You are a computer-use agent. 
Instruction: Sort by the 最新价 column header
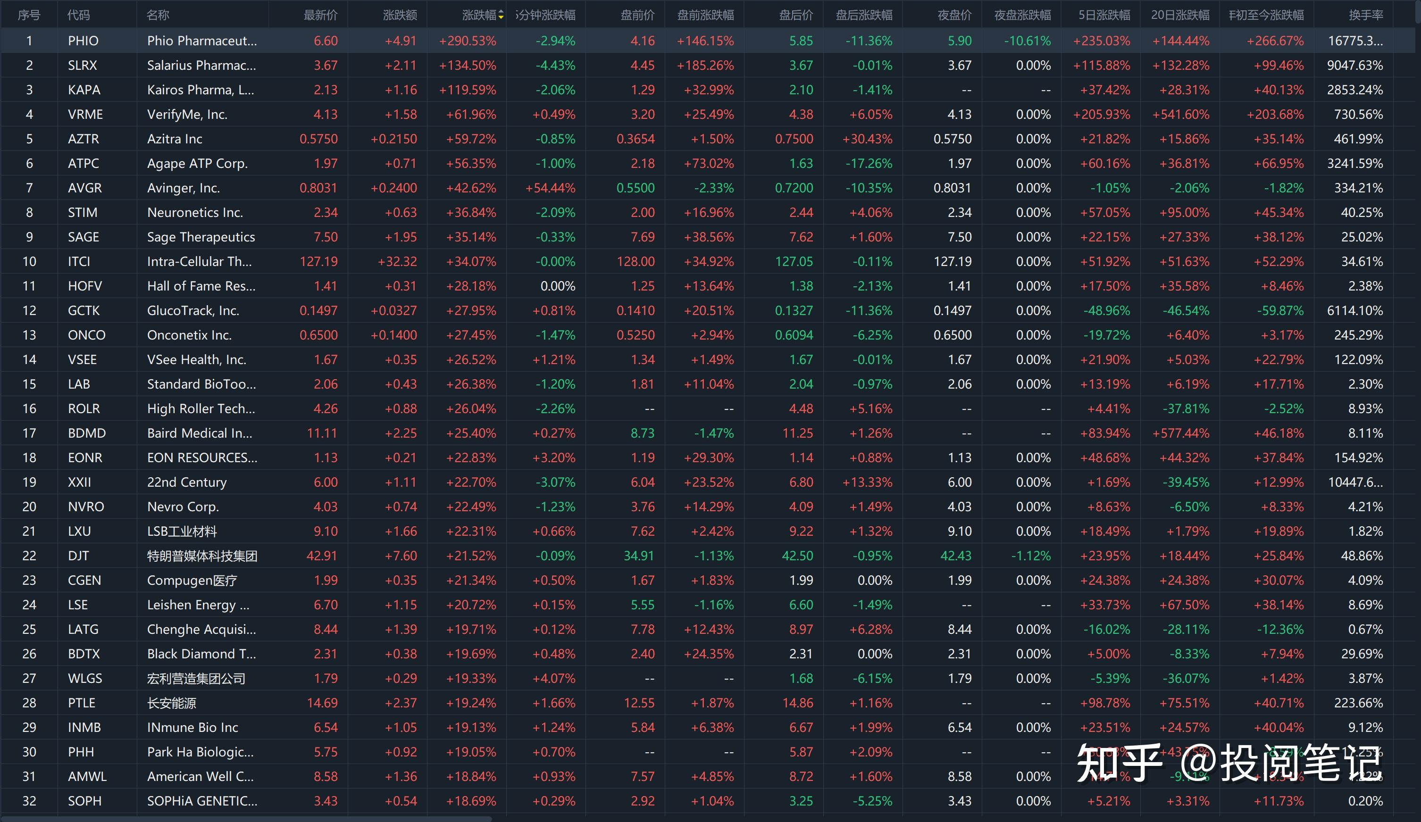[320, 15]
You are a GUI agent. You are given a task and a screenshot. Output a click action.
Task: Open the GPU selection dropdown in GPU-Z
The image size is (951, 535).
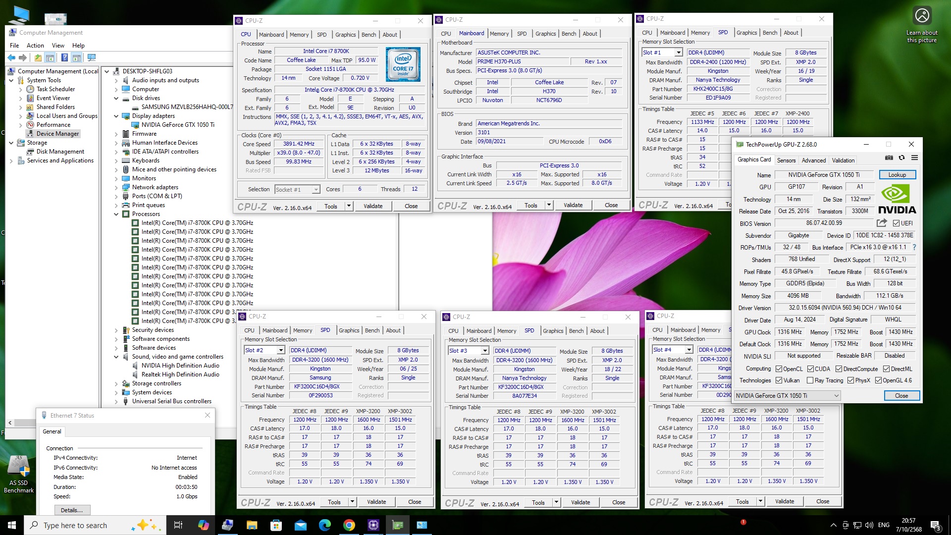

Task to carry out » Repeat the listing verbatim. Skip the pictures.

Result of the exercise »
You are a computer-use agent. 
Instruction: Sort by the 最新价 column header
[320, 15]
You are a GUI agent. You are given a task and a screenshot. Output a click action.
Task: Open the GPU selection dropdown in GPU-Z
The image size is (951, 535).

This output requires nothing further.